Doctor Strange
Doctor Strange

Reputation: 209

Angular lazy loading not working with direct url

I'm running .net Core + webpack 3 + Angular 4.

My lazy loading works just fine when used inside the app, Like thru the navbar, But fails when I try to access the lazy loaded url directly.

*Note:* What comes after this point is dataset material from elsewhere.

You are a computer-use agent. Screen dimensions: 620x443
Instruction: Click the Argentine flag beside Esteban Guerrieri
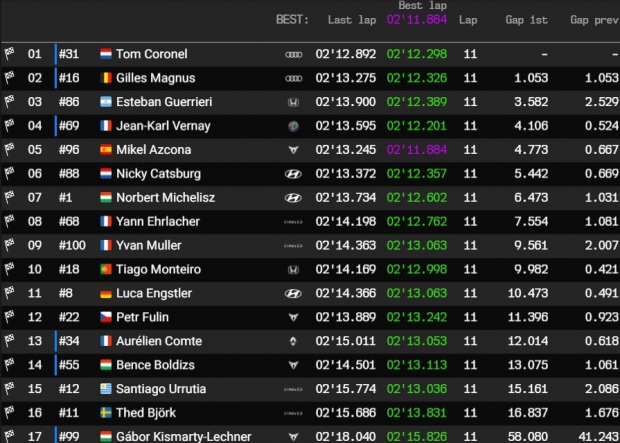[x=106, y=102]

fail: Microsoft.AspNetCore.NodeServices[0]
      ERROR { Error: Uncaught (in promise): Error: Cannot find module './components/members/members.module.ngfactory'.
      Error: Cannot find module './components/members/members.module.ngfactory'.
          at /root/myApp/bin/Release/netcoreapp2.0/publish/ClientApp/dist/vendor.js:35933:9
          at ZoneDelegate.module.exports.ZoneDelegate.invoke (/root/myApp/bin/Release/netcoreapp2.0/publish/ClientApp/dist/vendor.js:92811:26)
          at Object.onInvoke (/root/myApp/bin/Release/netcoreapp2.0/publish/ClientApp/dist/vendor.js:14833:33)
          at ZoneDelegate.module.exports.ZoneDelegate.invoke (/root/myApp/bin/Release/netcoreapp2.0/publish/ClientApp/dist/vendor.js:92810:32)
          at Zone.module.exports.Zone.run (/root/myApp/bin/Release/netcoreapp2.0/publish/ClientApp/dist/vendor.js:92561:43)
          at /root/myApp/bin/Release/netcoreapp2.0/publish/ClientApp/dist/vendor.js:93238:57
          at ZoneDelegate.module.exports.ZoneDelegate.invokeTask (/root/myApp/bin/Release/netcoreapp2.0/publish/ClientApp/dist/vendor.js:92844:31)
          at Object.onInvokeTask (/root/myApp/bin/Release/netcoreapp2.0/publish/ClientApp/dist/vendor.js:14824:33)
          at ZoneDelegate.module.exports.ZoneDelegate.invokeTask (/root/myApp/bin/Release/netcoreapp2.0/publish/ClientApp/dist/vendor.js:92843:36)
          at Zone.module.exports.Zone.runTask (/root/myApp/bin/Release/netcoreapp2.0/publish/ClientApp/dist/vendor.js:92611:47)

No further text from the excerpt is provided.